Deficiency of vitamin k

Vitamin K deficiency in adults is rare but may occur in people taking medications that block vitamin K metabolism such as antibiotics. A deficiency is also possible in newborn infants because vitamin K does not cross the placenta, and breast milk contains a low amount. The following are the most common signs of a deficiency.

  • Bleeding
  • Hemorrhaging
  • Osteopenia or osteoporosis
  • blood to clot or a prolonged prothrombin time for a longer time

Sources of Vitamin K


  • Green leafy vegetables including collard and turnip greens, kale, spinach, broccoli, Brussels sprouts, cabbage, lettuces
  • Soybean and canola oil
  • Salad dressings made with soybean or canola oil
  • Fortified meal replacement shakes


  • Natto (fermented soybeans)
  • Smaller amounts in meat, cheese, eggs

For adults 19 years and older, the AI for vitamin K is 120 micrograms (mcg) daily for men and 90 mcg for women and for those who are pregnant or lactating.
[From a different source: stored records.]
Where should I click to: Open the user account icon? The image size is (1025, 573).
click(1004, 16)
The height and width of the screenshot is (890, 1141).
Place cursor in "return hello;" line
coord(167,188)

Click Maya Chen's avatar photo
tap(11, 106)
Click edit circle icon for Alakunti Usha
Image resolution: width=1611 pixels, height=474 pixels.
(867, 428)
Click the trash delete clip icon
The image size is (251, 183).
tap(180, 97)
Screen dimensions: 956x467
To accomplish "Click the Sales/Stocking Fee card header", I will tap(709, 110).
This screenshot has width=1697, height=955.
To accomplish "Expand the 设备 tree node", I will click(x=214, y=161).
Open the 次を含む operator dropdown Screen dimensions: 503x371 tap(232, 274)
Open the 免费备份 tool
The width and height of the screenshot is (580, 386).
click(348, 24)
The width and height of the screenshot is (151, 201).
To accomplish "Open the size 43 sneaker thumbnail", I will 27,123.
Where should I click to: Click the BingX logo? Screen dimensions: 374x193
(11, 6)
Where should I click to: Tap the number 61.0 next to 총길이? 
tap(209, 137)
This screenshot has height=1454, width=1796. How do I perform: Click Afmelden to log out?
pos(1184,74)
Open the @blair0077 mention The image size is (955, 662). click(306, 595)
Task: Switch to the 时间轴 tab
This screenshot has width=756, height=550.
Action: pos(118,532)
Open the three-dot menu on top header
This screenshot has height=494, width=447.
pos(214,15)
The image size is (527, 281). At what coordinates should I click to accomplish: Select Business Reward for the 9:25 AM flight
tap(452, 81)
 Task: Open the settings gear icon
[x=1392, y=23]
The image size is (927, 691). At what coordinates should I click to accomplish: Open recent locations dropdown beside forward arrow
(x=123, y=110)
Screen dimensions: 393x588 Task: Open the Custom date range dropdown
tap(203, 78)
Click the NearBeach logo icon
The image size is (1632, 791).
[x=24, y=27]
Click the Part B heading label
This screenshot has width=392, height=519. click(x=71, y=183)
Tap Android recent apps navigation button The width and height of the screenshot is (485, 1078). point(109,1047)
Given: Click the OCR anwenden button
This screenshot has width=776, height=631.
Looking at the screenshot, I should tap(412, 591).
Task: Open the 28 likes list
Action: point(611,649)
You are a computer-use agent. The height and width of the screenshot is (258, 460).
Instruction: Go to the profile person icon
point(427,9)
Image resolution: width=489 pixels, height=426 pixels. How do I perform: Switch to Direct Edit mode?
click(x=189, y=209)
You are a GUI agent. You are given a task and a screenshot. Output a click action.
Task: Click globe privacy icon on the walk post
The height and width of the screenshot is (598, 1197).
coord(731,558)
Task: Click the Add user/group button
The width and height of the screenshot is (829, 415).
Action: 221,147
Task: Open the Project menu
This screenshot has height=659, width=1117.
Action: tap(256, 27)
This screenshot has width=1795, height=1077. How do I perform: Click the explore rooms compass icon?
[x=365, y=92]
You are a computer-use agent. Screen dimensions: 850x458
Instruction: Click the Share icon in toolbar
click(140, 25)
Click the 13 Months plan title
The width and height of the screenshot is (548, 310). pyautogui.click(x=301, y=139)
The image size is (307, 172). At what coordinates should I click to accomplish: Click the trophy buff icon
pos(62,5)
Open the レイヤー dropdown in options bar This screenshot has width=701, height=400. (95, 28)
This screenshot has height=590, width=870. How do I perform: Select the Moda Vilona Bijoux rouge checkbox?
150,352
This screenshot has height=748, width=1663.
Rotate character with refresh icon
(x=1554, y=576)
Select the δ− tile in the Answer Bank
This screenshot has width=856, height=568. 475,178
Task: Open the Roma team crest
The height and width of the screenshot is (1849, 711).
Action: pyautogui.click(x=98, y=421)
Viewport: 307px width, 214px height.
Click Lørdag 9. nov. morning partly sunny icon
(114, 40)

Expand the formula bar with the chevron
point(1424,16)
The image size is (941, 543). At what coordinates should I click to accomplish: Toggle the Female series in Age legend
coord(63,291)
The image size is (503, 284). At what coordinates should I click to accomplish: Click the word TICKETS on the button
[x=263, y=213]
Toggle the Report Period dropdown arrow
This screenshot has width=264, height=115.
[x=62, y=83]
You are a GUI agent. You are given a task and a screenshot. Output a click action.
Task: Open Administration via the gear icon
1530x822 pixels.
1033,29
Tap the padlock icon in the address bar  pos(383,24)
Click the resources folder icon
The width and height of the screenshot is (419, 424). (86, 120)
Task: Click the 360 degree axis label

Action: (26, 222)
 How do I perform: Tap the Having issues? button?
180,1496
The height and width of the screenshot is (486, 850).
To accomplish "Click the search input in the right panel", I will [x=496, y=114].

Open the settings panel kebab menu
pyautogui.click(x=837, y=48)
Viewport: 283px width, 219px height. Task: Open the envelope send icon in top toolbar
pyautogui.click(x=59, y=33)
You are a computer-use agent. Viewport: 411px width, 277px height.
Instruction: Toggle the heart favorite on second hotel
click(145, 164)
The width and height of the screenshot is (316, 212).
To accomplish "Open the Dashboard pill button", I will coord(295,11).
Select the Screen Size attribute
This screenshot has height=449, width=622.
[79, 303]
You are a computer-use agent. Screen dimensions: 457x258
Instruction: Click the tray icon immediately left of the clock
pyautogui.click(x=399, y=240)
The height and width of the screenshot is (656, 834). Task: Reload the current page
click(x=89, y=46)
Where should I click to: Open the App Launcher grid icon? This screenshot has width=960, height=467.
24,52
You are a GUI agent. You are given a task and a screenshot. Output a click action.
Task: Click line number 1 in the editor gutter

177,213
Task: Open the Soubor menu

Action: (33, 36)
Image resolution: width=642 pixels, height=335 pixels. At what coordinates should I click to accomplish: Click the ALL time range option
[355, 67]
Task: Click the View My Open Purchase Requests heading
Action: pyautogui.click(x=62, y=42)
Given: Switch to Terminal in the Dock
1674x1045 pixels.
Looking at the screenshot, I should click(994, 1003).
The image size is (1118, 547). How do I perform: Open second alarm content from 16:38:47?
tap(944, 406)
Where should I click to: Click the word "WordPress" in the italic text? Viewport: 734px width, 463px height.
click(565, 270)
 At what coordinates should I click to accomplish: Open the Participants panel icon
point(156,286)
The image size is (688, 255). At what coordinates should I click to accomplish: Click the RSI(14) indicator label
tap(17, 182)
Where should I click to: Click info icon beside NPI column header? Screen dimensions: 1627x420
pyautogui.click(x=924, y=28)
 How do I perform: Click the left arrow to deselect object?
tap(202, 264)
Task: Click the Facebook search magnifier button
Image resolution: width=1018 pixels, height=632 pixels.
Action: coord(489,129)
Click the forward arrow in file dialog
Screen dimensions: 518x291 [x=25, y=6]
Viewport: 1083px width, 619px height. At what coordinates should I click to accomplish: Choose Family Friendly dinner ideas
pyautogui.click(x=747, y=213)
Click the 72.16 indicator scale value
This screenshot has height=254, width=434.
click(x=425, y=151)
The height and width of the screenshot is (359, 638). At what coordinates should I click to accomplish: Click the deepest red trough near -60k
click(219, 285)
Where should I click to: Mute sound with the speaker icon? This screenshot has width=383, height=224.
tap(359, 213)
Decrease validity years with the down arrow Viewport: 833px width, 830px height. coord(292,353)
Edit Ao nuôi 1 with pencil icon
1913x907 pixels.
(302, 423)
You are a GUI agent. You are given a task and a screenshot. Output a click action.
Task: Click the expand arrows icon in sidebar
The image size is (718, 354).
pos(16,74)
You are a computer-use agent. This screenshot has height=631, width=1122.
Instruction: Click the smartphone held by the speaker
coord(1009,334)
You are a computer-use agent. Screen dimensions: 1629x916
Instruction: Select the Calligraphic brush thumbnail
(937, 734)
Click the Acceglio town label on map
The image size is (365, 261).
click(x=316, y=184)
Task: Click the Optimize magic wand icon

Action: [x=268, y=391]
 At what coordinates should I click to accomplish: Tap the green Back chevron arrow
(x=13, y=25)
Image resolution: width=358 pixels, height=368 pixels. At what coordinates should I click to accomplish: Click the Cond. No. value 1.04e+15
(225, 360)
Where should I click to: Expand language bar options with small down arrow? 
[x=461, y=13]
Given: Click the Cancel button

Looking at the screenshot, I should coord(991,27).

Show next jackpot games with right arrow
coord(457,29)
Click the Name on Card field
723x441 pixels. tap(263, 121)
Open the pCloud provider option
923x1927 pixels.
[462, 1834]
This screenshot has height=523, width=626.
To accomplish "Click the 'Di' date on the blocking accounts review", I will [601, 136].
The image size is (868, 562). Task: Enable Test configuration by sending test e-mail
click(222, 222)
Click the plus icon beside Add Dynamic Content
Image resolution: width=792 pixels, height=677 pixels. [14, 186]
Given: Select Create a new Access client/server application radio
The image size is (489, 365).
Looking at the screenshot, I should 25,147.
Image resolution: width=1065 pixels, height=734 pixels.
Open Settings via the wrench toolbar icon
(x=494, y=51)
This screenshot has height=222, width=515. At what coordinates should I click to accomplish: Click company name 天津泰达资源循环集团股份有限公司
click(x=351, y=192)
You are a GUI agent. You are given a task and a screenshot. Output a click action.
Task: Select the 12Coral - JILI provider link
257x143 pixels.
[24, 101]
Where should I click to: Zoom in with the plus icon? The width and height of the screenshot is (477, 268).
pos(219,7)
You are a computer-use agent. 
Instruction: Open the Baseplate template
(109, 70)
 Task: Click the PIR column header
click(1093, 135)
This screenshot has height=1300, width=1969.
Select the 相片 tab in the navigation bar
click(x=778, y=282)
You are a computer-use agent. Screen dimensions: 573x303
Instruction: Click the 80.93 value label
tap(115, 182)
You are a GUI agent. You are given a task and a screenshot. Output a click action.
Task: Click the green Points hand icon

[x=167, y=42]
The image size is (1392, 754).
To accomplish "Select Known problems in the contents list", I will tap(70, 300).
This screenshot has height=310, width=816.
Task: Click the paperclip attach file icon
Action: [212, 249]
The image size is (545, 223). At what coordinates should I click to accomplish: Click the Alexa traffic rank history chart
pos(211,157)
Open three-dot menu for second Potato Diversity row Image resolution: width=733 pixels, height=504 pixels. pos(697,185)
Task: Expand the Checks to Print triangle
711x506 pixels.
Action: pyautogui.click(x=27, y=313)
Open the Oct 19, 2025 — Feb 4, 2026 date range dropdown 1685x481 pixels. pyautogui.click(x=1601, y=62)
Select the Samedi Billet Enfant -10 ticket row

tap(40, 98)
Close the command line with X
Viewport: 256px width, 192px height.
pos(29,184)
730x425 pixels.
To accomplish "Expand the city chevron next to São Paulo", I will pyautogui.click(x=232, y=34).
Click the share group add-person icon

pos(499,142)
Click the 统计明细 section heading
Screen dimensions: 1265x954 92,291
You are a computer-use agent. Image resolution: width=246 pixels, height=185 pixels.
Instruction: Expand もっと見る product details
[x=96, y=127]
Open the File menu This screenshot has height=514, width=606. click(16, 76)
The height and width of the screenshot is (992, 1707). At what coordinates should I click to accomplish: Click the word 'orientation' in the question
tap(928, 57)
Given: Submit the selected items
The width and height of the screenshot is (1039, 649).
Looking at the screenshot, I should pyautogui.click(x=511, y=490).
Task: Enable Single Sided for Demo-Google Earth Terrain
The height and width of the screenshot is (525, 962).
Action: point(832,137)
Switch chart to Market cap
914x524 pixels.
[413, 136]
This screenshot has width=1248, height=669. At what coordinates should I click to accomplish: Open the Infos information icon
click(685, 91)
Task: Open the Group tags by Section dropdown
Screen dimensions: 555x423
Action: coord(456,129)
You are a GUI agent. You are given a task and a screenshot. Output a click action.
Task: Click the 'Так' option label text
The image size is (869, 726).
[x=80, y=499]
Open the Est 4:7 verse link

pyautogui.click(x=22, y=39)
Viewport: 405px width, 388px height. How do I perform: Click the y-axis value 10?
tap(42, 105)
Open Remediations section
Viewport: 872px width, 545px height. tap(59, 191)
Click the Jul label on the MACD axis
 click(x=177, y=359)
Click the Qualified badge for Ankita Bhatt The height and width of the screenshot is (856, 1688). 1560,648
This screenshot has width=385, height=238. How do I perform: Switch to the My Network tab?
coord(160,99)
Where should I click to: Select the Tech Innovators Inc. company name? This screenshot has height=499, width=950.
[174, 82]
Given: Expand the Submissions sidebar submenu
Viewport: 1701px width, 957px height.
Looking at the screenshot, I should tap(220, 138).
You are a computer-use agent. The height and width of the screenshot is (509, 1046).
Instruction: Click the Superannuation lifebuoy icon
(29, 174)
There is not enough evidence to establish a Recommended Dietary Allowance (RDA). Therefore, it can’t estimate the RDA properly.


Vitamin k breaks down very quickly. Hence, it easily excreted in urine or stool. Because of this,  it rarely reaches toxic levels in the body even with high intakes. Hence, there is not enough evidence to show the number of side effects taking the Upper limit.